Selain itu, Ma'ruf mengatakan humas harus memanfaatkan perkembangan teknologi digital untuk melakukan berbagai inovasi. Ma'ruf meminta Perhumas berfokus membangun komunikasi dengan organisasi lintas sektor guna menjawab perubahan dan tantangan yang ada.

"Saya selalu percaya bahwa citra positif dan reputasi yang baik akan terbangun dengan sendirinya melalui tutur kata dan aksi nyata, baik individu maupun institusi, dalam merespons isu-isu sosial yang ada di Indonesia," katanya.

"Tentunya dibutuhkan kolaborasi tanpa henti diantara para insan humas Indonesia untuk memastikan pengembangan citra, reputasi, dan etika institusi maupun citra bangsa Indonesia secara lebih luas. Untuk itu, saya berpesan agar Perhumas dapat terus mengokohkan komitmen untuk dapat meningkatkan kemampuan insan humas Indonesia, memperdalam pengetahuan Indonesia terkait kehumasan, serta menguatkan komunikasi dan kolaborasi antara anggota maupun masyarakat luas," ungkap Maruf.

Sementara itu, Ketum Badan Pengurus Pusat Perhumas Agung Laksamana juga meminta humas dapat bersikap adaptif serta inovatif terhadap perubahan yang ada. Hal itu untuk menjawab tantangan industri 4.0.

"Humas harus berubah, humas harus adaptif, humas harus berevolusi jika tidak humas akan punah. Dengan kata lain, humas harus adaptif terhadap perubahan yang kontras. Humas harus inovatif dan berevolusi, kreatif. Humas harus kolaboratif, memiliki teamwork, dan spirit dan tidak ego sektoral," kata Agung.

Ketum Badan Pengurus Pusat Perhumas Agung LaksamanaKetum Badan Pengurus Pusat Perhumas Agung Laksamana (Foto: dok. Istimewa)

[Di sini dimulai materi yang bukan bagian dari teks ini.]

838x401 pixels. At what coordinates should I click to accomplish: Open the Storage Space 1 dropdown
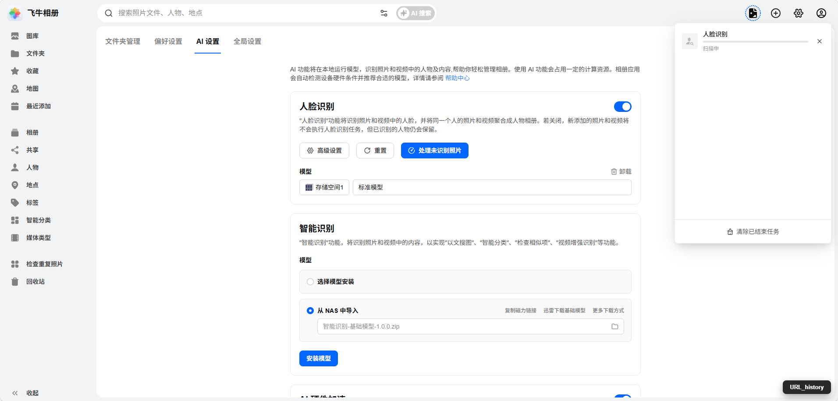tap(324, 187)
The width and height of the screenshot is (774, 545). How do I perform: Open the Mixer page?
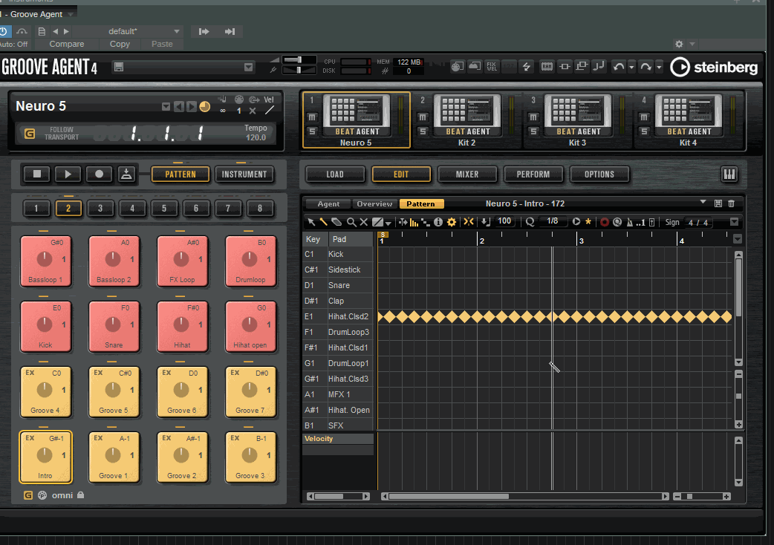(467, 174)
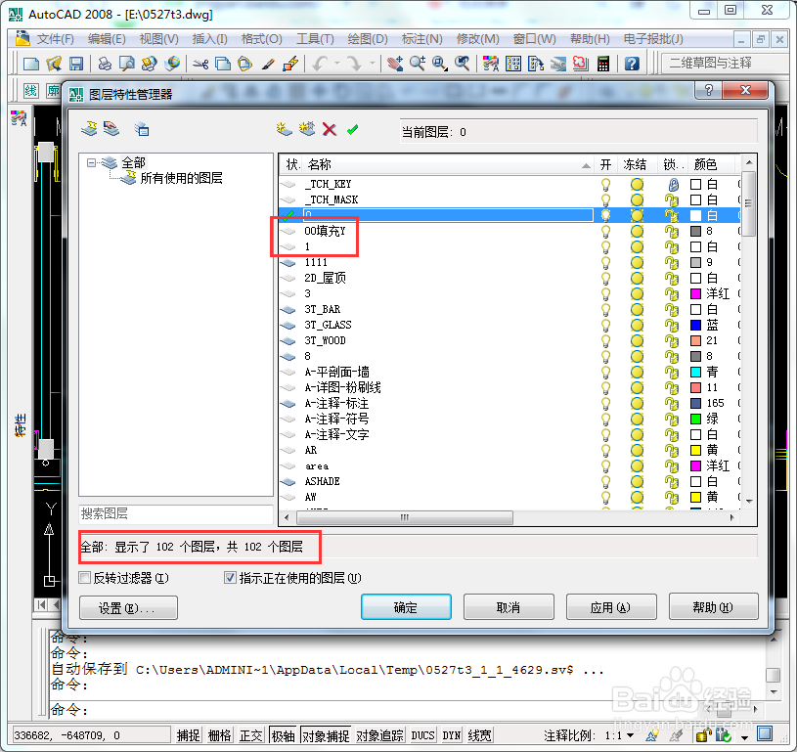Screen dimensions: 797x752
Task: Click the Layer States Manager icon
Action: click(143, 129)
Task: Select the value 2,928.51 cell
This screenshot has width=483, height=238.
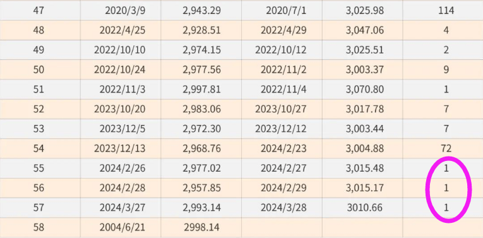Action: [201, 30]
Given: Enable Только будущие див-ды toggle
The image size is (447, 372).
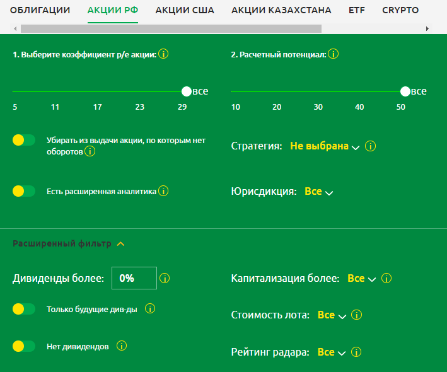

Acara Konvensi Nasional Humas ini digelar selama 2 hari, mulai Jumat (4/12) hingga Sabtu (5/12) secara virtual. Acara ini juga terdiri atas beberapa sesi webinar yang menghadiri narasumber lain, seperti Menlu Retno Marsudi, Menkeu Sri Mulyani, Gubernur Jabar Ridwan Kamil, dan Menteri BUMN Erick Thohir.

Kepala Pusat Data Informasi dan Komunikasi Kebencanaan (Kapusdatinkom) BNPB Raditya Jati, Kepala Staf TNI Angkatan Darat Jendral TNI Andika Perkasa, Gubernur Jawa Tengah Ganjar Pranowo, Ketua Dewan Pers Mohammad Nuh, serta Kadiv Humas Polri Irjen Argo Yuwono juga hadir.